Transcribe the data below verbatim from the line with "Uncheck the relief layer visibility checkbox" to the line with "The image size is (702, 527).". Include both of those lines.

— Record extracts —
Content starts

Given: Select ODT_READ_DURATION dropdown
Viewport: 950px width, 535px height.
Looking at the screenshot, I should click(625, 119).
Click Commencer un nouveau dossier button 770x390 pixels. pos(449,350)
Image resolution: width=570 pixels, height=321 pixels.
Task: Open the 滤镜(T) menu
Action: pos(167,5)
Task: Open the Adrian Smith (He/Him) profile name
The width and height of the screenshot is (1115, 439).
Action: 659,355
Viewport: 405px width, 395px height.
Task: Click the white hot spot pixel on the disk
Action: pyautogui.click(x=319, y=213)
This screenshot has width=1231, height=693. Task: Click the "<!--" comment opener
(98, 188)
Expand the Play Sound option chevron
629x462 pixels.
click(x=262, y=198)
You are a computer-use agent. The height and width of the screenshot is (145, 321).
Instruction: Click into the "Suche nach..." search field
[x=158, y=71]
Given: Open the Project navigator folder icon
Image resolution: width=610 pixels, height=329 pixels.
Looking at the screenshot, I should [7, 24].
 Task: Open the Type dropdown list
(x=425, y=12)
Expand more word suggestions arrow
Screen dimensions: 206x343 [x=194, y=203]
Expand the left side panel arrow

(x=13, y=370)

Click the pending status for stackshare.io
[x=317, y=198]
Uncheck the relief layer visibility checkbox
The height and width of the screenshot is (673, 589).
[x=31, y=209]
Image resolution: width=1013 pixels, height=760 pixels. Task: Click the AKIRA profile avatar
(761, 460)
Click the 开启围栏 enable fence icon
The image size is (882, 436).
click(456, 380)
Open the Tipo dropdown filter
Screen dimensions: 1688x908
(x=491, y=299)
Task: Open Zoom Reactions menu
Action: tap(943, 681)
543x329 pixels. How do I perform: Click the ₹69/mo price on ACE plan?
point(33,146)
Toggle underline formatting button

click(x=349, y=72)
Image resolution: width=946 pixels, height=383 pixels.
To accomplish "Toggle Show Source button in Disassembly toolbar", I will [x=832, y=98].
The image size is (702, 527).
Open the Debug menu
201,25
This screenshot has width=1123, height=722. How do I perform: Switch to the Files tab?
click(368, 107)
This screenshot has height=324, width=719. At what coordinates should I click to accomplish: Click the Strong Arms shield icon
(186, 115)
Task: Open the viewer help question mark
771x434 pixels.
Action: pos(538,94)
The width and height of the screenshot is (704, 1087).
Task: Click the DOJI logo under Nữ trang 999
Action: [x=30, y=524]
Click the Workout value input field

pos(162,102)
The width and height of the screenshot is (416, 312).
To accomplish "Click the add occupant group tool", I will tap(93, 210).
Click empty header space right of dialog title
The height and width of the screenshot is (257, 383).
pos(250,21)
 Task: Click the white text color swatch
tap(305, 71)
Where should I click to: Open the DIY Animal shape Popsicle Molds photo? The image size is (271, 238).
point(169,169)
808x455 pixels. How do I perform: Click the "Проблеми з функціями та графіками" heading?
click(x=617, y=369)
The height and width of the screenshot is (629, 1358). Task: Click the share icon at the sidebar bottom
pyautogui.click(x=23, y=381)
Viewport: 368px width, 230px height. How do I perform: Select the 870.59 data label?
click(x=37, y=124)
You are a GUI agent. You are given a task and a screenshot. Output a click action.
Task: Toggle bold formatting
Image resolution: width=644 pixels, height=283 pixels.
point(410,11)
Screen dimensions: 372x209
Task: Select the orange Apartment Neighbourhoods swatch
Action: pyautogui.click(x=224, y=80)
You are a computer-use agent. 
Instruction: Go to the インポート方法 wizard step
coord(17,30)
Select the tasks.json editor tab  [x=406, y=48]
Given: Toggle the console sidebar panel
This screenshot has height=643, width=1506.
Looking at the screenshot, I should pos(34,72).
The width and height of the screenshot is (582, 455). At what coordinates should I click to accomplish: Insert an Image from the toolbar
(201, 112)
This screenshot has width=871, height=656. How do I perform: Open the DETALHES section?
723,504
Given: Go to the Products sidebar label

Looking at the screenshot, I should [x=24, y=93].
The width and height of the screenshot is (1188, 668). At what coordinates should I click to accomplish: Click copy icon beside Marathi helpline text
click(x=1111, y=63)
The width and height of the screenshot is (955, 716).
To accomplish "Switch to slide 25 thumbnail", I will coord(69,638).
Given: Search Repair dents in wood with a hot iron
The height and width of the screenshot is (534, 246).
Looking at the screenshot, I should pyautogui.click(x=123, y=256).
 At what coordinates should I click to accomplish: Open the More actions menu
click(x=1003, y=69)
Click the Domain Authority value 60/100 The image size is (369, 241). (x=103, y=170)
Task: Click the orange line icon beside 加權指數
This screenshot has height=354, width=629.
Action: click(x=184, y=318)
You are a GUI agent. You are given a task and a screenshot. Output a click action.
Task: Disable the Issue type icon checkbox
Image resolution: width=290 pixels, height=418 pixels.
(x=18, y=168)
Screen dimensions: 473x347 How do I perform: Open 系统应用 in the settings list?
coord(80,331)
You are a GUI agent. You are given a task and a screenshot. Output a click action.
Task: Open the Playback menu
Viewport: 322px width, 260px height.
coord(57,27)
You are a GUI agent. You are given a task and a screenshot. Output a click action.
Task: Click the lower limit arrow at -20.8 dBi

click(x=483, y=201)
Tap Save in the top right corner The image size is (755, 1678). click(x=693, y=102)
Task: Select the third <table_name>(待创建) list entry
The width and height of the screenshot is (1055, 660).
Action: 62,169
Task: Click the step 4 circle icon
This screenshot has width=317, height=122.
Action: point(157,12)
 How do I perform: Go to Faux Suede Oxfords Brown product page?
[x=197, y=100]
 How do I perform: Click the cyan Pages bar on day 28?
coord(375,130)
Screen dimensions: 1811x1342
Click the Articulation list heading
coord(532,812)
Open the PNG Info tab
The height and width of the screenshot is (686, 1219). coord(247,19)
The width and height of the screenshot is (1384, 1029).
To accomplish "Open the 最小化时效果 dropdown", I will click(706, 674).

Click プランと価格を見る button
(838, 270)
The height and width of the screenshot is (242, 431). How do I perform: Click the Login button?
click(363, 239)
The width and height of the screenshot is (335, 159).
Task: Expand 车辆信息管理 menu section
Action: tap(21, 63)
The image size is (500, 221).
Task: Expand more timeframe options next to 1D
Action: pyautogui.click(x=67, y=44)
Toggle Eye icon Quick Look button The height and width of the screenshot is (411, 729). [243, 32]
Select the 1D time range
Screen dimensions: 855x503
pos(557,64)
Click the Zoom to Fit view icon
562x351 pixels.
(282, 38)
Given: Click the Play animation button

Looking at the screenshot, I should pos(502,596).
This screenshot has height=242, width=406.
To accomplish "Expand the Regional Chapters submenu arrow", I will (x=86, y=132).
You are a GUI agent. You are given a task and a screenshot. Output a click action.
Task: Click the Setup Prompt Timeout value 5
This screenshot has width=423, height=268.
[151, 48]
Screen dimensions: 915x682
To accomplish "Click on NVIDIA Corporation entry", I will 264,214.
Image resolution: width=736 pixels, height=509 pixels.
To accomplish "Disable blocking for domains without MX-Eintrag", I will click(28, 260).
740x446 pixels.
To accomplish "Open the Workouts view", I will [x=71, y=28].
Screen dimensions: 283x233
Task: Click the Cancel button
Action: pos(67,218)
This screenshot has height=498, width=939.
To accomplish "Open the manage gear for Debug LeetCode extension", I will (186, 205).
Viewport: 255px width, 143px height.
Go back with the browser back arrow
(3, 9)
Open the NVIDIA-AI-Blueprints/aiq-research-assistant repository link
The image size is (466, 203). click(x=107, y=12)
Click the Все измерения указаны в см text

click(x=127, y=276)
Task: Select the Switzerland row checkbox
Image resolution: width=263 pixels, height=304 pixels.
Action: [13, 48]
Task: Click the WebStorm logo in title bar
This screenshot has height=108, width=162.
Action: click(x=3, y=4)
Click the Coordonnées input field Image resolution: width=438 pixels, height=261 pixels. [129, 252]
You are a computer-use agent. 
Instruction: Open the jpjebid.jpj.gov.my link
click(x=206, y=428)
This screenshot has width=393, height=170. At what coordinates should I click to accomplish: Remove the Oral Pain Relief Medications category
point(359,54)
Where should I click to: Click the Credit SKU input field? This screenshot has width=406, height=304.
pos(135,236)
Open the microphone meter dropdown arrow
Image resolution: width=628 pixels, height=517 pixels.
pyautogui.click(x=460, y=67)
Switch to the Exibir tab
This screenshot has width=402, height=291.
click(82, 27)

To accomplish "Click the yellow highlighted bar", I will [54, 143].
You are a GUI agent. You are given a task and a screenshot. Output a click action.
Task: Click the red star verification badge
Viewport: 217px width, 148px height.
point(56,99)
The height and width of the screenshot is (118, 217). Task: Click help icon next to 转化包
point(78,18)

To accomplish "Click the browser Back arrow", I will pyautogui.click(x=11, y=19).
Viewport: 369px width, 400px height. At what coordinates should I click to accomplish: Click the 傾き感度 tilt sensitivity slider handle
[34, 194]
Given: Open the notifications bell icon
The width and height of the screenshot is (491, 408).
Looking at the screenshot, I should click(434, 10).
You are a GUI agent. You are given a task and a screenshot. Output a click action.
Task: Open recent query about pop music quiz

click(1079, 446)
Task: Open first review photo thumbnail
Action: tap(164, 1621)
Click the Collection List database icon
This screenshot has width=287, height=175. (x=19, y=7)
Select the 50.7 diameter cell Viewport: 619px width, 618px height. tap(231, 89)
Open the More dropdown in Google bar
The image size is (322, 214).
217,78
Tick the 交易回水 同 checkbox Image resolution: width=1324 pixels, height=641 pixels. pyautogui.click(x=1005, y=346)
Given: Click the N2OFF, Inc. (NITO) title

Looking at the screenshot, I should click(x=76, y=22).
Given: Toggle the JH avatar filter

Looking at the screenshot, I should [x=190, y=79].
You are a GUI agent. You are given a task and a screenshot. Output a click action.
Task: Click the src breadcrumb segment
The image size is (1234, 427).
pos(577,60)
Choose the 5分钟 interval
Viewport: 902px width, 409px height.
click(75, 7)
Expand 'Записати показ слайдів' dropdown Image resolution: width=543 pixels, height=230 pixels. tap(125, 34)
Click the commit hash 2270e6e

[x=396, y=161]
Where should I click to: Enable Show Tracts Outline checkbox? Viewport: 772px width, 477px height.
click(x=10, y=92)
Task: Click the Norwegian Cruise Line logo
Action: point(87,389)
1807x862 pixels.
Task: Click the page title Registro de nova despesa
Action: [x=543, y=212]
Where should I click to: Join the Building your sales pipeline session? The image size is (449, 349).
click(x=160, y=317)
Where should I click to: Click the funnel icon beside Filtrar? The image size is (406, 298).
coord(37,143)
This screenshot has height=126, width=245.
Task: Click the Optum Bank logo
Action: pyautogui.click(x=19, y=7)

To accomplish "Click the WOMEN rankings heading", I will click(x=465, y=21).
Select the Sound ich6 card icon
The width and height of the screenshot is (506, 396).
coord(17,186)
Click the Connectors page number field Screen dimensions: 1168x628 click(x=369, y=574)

Content ends

— Response to the task —
Uncheck the relief layer visibility checkbox
The height and width of the screenshot is (673, 589).
[x=31, y=209]
Image resolution: width=1013 pixels, height=760 pixels. Task: Click the AKIRA profile avatar
(761, 460)
Click the 开启围栏 enable fence icon
The image size is (882, 436).
click(456, 380)
Open the Tipo dropdown filter
Screen dimensions: 1688x908
(x=491, y=299)
Task: Open Zoom Reactions menu
Action: tap(943, 681)
543x329 pixels. How do I perform: Click the ₹69/mo price on ACE plan?
point(33,146)
Toggle underline formatting button

click(x=349, y=72)
Image resolution: width=946 pixels, height=383 pixels.
To accomplish "Toggle Show Source button in Disassembly toolbar", I will [x=832, y=98].
The image size is (702, 527).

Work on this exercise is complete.